## What you will do
Convert the lines from the start of the records through the line that contains "[x=209, y=659]" into a Markdown table with two columns, Row and Line. Number each line and leave out blank lines.

-- START Exercise data --

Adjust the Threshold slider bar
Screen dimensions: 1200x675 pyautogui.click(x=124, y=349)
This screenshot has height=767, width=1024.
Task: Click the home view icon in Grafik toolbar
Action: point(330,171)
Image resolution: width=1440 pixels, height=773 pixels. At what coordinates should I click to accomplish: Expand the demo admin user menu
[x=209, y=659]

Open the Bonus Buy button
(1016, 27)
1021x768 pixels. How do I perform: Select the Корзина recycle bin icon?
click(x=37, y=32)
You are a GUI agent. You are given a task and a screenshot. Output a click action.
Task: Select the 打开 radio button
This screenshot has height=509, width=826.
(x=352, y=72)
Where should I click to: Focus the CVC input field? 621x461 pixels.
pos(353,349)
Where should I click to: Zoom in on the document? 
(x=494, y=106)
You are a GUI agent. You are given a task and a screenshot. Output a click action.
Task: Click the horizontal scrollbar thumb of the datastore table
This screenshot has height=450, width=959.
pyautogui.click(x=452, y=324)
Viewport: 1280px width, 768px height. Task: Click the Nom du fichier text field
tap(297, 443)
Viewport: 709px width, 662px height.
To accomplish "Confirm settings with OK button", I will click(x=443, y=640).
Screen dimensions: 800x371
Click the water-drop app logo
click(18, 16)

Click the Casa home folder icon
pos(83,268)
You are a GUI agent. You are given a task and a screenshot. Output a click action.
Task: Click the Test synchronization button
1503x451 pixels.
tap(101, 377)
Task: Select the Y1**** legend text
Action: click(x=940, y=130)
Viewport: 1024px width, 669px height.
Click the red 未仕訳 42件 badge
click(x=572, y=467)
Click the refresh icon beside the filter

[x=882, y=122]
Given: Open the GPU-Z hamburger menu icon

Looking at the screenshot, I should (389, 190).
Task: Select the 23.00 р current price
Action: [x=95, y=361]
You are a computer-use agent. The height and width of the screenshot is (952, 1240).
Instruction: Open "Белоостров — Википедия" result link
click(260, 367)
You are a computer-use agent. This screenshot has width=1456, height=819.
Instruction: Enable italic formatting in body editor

-- END Exercise data --

## Answer to the exercise
| Row | Line |
|---|---|
| 1 | Adjust the Threshold slider bar |
| 2 | Screen dimensions: 1200x675 pyautogui.click(x=124, y=349) |
| 3 | This screenshot has height=767, width=1024. |
| 4 | Task: Click the home view icon in Grafik toolbar |
| 5 | Action: point(330,171) |
| 6 | Image resolution: width=1440 pixels, height=773 pixels. At what coordinates should I click to accomplish: Expand the demo admin user menu |
| 7 | [x=209, y=659] |